Dès lors, oserait-on suggérer qu’il existe peut-être une quatrième sorte de croyants : ceux qui sont encore et toujours prisonniers d’une mentalité féodale, soumise aux arguments d’autorité : une chose est vraie parce que le professeur le dit, le docteur le dit, le curé le dit, le pasteur le dit… Ou pire : parce qu’on l’a toujours dit !

De façon paradoxale, on trouve dans cette catégorie des partisans de la science aussi biens que des défenseurs de la religion (juive, chrétienne ou musulmane). Non que les premiers aient compris les arguments scientifiques, ou même cherché à les comprendre. Non ! Ils ont pris le parti de la science et l’évolution parce que dans le contexte postmoderniste (et donc opportuniste) qui est le nôtre, c’est l’option qui leur paraît la plus gratifiante du point de vue social, la plus valorisante sur le plan intellectuel.

Quant aux croyants qui croient défendre la foi en s’opposant à une évolution dont ils perçoivent mal les tenants et les aboutissants, ils le font dans le souci de ne pas attirer sur eux les foudres célestes en offensant leur Créateur. Ce « principe de précaution » serait sans doute fort louable s’il ne relevait d’une superstition qui n’a pas grand-chose à voir avec une véritable démarche de foi. Et pourtant !… Point n’est besoin de renoncer à toute réflexion pour être un bon chrétien, au contraire !

« Ne vous conformez pas au siècle présent, mais soyez transformés par le renouvellement de l’intelligence, afin que vous discerniez quelle est la volonté de Dieu, ce qui est bon, agréable et parfait. » (Romains 12:2)
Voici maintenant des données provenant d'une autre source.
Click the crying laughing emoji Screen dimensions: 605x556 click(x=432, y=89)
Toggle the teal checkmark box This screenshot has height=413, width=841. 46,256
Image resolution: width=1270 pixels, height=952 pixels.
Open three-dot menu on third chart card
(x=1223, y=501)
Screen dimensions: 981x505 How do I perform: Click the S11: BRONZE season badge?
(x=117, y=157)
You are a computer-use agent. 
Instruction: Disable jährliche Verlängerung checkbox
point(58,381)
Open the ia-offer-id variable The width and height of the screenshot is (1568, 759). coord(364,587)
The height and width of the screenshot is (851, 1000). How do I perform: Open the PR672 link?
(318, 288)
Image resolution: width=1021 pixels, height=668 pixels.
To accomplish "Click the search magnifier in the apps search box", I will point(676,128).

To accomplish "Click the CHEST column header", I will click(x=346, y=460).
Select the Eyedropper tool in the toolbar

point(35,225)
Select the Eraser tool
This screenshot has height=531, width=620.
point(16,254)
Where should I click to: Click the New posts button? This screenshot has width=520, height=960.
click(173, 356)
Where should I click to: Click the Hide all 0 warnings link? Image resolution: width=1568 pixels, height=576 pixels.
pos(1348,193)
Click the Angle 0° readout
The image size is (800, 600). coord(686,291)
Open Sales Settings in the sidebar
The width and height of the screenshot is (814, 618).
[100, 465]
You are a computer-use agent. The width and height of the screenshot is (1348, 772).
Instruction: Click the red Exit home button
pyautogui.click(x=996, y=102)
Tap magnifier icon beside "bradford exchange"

Ce dernier terme (grec « teleïos ») signifiant plus précisant « finalisé, mené à son terme », cette exhortation de l’apôtre Paul n’est pas seulement un encouragement à ne pas nous laisser phagocyter par le postmodernisme ambiant, mais elle est aussi une invitation à aller jusqu’au bout de notre réflexion en ce qui concerne notre lecture de la Genèse. Hélas ! Parler d’un « renouvellement de l’intelligence » à une époque où le « ressenti » règne en maître quasi absolu n’est pas une gageure facile à relever. Confronté à un refus d’entendre, il est difficile d’argumenter. D’où le risque qui nous guette aujourd’hui plus qu’hier : celui de verser dans des dialogues de sourds.